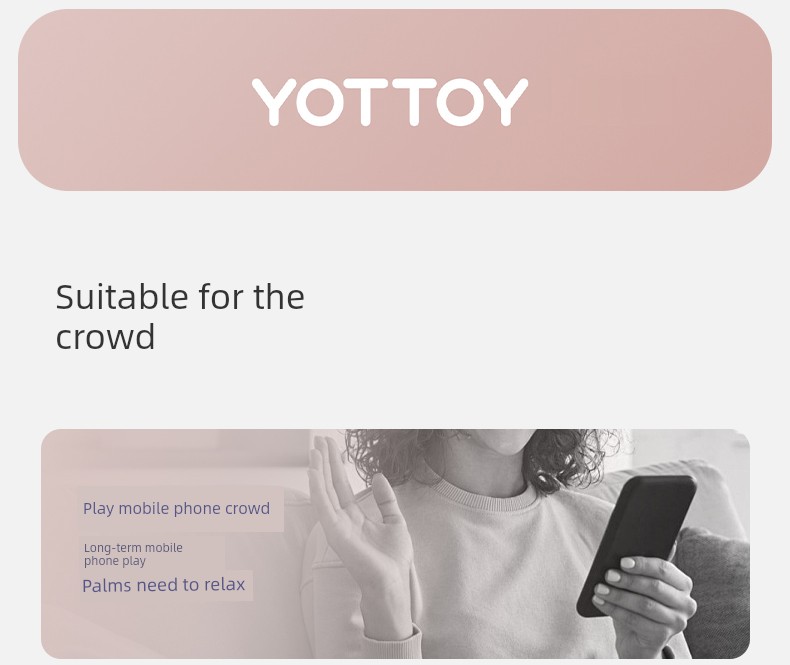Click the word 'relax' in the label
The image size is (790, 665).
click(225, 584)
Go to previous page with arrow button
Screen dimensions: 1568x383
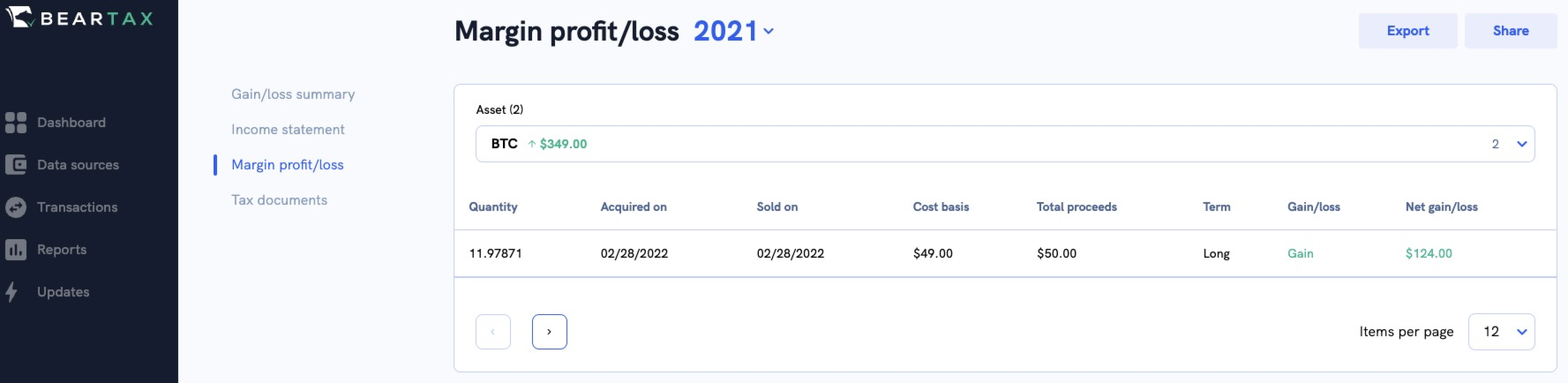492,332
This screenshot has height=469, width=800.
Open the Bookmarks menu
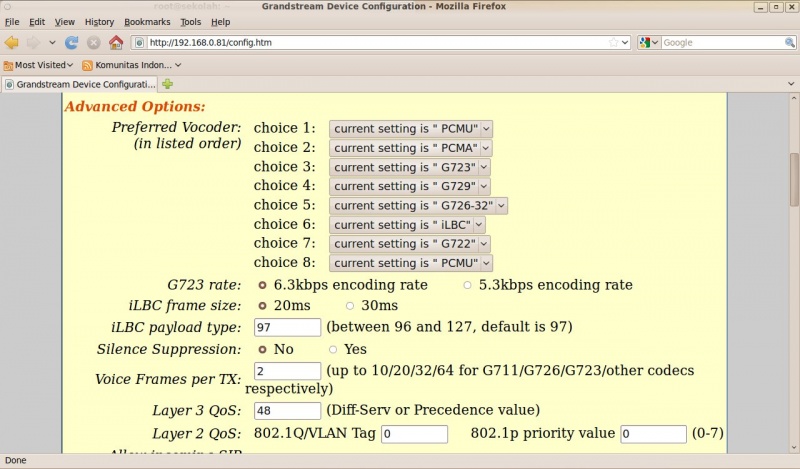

Problem details. Write out all of the rows above again, but swap "Bookmarks" for "History" and keep everything else the same. Leave out the pictures.

Final result.
Click the word 'relax' in the label
The image size is (790, 665).
click(225, 584)
Go to previous page with arrow button
Screen dimensions: 1568x383
492,332
This screenshot has height=469, width=800.
Open the History menu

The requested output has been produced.